WHAT TO WORK ON: Could you copy out, word for word, the records from the line with "The image size is (1024, 576)." up to and including the line with "Action: [20, 20]"?

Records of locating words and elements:
::::::::
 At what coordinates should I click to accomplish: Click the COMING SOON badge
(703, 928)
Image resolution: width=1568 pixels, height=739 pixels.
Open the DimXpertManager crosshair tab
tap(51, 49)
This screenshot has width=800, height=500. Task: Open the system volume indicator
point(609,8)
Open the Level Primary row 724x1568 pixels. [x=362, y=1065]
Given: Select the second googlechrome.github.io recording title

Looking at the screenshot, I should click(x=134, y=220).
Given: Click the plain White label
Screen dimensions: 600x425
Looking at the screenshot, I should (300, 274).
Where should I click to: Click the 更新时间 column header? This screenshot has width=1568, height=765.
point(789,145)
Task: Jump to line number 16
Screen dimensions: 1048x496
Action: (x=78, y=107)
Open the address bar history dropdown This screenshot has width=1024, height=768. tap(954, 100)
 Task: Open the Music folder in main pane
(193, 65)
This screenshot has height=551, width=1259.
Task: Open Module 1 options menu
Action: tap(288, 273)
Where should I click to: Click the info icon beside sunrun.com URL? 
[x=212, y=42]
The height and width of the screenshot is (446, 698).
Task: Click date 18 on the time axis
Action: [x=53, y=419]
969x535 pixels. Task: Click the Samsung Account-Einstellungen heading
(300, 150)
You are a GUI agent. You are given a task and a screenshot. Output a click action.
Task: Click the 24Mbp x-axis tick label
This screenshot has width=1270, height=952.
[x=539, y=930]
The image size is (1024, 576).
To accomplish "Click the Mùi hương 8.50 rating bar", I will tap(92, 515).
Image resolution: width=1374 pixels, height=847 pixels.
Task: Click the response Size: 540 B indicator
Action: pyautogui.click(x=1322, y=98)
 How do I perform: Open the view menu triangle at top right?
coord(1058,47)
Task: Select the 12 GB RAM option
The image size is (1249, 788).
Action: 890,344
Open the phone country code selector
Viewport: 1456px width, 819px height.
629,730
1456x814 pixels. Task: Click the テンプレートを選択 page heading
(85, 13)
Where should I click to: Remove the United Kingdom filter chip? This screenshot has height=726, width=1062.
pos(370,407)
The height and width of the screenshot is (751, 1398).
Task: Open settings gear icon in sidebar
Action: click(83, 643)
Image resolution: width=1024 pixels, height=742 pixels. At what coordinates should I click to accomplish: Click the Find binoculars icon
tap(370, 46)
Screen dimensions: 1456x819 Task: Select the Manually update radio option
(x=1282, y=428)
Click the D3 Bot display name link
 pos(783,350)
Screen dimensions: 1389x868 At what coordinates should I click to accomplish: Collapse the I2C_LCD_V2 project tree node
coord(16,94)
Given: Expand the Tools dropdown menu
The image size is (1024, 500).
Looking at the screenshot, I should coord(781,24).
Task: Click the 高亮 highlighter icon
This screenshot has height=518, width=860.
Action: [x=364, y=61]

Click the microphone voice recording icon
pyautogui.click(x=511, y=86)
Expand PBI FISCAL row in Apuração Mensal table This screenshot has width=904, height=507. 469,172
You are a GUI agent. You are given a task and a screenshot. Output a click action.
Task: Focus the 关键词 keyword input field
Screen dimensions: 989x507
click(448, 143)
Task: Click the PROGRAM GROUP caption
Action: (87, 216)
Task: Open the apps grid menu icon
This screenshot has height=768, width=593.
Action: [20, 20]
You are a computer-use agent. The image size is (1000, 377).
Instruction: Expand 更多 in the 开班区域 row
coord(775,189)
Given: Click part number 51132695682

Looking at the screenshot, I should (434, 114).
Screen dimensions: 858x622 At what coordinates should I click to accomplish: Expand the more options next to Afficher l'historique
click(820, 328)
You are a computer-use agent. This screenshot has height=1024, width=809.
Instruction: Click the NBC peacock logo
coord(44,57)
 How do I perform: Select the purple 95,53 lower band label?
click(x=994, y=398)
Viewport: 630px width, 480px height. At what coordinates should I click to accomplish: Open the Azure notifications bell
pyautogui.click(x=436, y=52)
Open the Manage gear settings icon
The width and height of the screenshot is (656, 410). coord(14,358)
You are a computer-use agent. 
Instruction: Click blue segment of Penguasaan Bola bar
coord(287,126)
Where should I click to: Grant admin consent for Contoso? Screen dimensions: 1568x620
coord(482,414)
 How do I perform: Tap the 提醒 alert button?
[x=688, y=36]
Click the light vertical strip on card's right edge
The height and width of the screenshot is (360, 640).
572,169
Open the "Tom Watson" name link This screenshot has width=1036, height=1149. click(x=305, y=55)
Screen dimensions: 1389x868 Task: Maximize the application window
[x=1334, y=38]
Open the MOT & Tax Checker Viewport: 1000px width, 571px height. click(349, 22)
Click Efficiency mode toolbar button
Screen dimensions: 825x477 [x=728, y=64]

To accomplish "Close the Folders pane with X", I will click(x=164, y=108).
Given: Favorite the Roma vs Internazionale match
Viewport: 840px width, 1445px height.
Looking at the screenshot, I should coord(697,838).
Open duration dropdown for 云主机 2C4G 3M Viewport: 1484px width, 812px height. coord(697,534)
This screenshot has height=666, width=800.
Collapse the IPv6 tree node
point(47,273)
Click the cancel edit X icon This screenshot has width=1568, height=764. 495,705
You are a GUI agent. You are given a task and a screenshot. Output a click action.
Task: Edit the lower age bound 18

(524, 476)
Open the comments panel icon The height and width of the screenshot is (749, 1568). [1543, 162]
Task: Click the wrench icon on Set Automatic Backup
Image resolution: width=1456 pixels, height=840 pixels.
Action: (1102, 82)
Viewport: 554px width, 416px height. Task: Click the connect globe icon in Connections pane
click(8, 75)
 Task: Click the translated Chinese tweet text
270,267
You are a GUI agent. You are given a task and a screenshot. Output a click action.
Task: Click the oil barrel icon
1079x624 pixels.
::::::::
TASK OUTPUT:
The image size is (1024, 576).
To accomplish "Click the Mùi hương 8.50 rating bar", I will tap(92, 515).
Image resolution: width=1374 pixels, height=847 pixels.
Task: Click the response Size: 540 B indicator
Action: pyautogui.click(x=1322, y=98)
 How do I perform: Open the view menu triangle at top right?
coord(1058,47)
Task: Select the 12 GB RAM option
The image size is (1249, 788).
Action: 890,344
Open the phone country code selector
Viewport: 1456px width, 819px height.
629,730
1456x814 pixels. Task: Click the テンプレートを選択 page heading
(85, 13)
Where should I click to: Remove the United Kingdom filter chip? This screenshot has height=726, width=1062.
pos(370,407)
The height and width of the screenshot is (751, 1398).
Task: Open settings gear icon in sidebar
Action: click(83, 643)
Image resolution: width=1024 pixels, height=742 pixels. At what coordinates should I click to accomplish: Click the Find binoculars icon
tap(370, 46)
Screen dimensions: 1456x819 Task: Select the Manually update radio option
(x=1282, y=428)
Click the D3 Bot display name link
 pos(783,350)
Screen dimensions: 1389x868 At what coordinates should I click to accomplish: Collapse the I2C_LCD_V2 project tree node
coord(16,94)
Given: Expand the Tools dropdown menu
The image size is (1024, 500).
Looking at the screenshot, I should coord(781,24).
Task: Click the 高亮 highlighter icon
This screenshot has height=518, width=860.
Action: [x=364, y=61]

Click the microphone voice recording icon
pyautogui.click(x=511, y=86)
Expand PBI FISCAL row in Apuração Mensal table This screenshot has width=904, height=507. 469,172
You are a GUI agent. You are given a task and a screenshot. Output a click action.
Task: Focus the 关键词 keyword input field
Screen dimensions: 989x507
click(448, 143)
Task: Click the PROGRAM GROUP caption
Action: (87, 216)
Task: Open the apps grid menu icon
This screenshot has height=768, width=593.
Action: [20, 20]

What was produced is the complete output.